Fragmented Detectives: Postmodern Subjectivity and the Rewriting of Detective Rationality in Disco Elysium
Author
Lauesgaard, Thomas
Term
4. term
Education
Publication year
2026
Pages
62
Abstract
This thesis reads the role-playing game Disco Elysium (ZA/UM, 2019) as a narrative text and investigates how it challenges the epistemological foundations of classical detective fiction through its construction of subjectivity, ideology, institutional authority, and player interpretation. Drawing on narratology, postmodern theory, and game studies—particularly Genette on focalization, Bakhtin on polyphony, and Aarseth and Juul on games—the study conducts a theory-led close reading of the game’s dialogue, narration, internal monologue, and skill system to demonstrate how literary methods apply to an interactive work. The analysis proceeds along four lines: it foregrounds uncertainty over resolution; shows the protagonist’s mind as split into competing voices; examines how ideology, psychology, class, and history shape experience; and explores how institutions fail to guarantee truth. The findings indicate that Disco Elysium replaces the rational, autonomous detective with a fragmented, historically mediated subject and renders knowledge provisional rather than definitive. In doing so, the game not only revises genre conventions but reconfigures the detective genre’s logic of inquiry, illustrating that contemporary video games can function as complex narrative works amenable to literary-critical analysis.

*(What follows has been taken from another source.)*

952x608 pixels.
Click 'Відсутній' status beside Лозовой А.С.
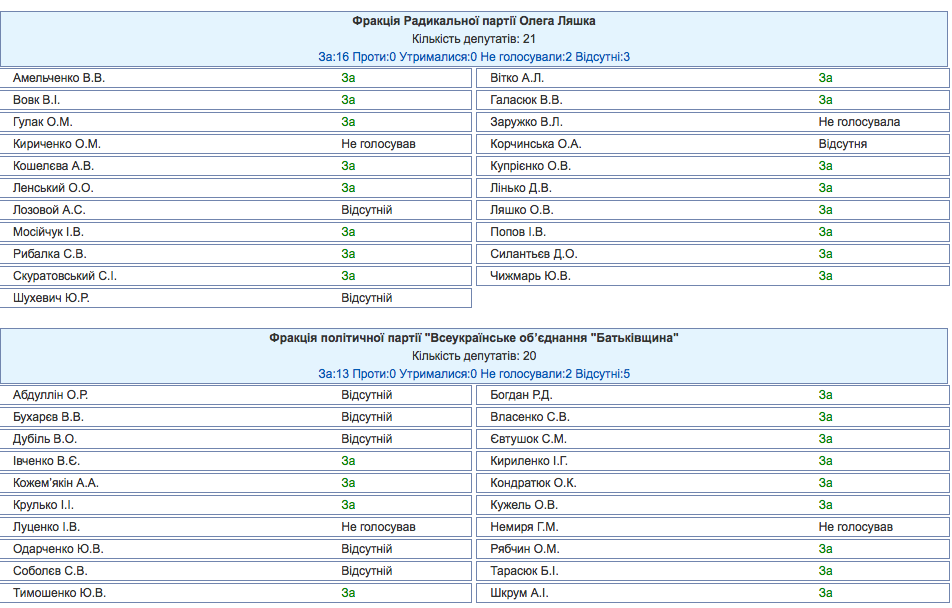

Dette speciale læser rollespillet Disco Elysium (ZA/UM, 2019) som en narrativ tekst og undersøger, hvordan det udfordrer den klassiske detektivgenres epistemologiske grundlag gennem sin iscenesættelse af subjektivitet, ideologi, institutionel autoritet og spillerens fortolkning. Med afsæt i narratologi, postmoderne teori og spilforskning—bl.a. Genettes fokalisering, Bakhtins polyfoni samt Aarseth og Juul om spil—gennemfører studiet en teoriinformeret næranalyse af spillets dialog, fortællerstemme, indre monolog og færdighedssystem for at vise, hvordan litterære metoder kan anvendes på et interaktivt værk. Analysen følger fire spor: usikkerhed prioriteres frem for løsning; hovedpersonens bevidsthed er splittet i konkurrerende stemmer; ideologi, psykologi, klasse og historie former erfaring; og institutioner svigter som garanter for sandhed. Resultaterne peger på, at Disco Elysium erstatter den rationelle, autonome detektiv med et fragmenteret, historisk medieret subjekt og gør viden foreløbig frem for endelig. Dermed reviderer spillet ikke blot genrekonventioner, men omkoder selve detektivfortællingens undersøgelseslogik og viser, at moderne videospil kan fungere som komplekse narrative værker, der tåler litterær-kritisk analyse.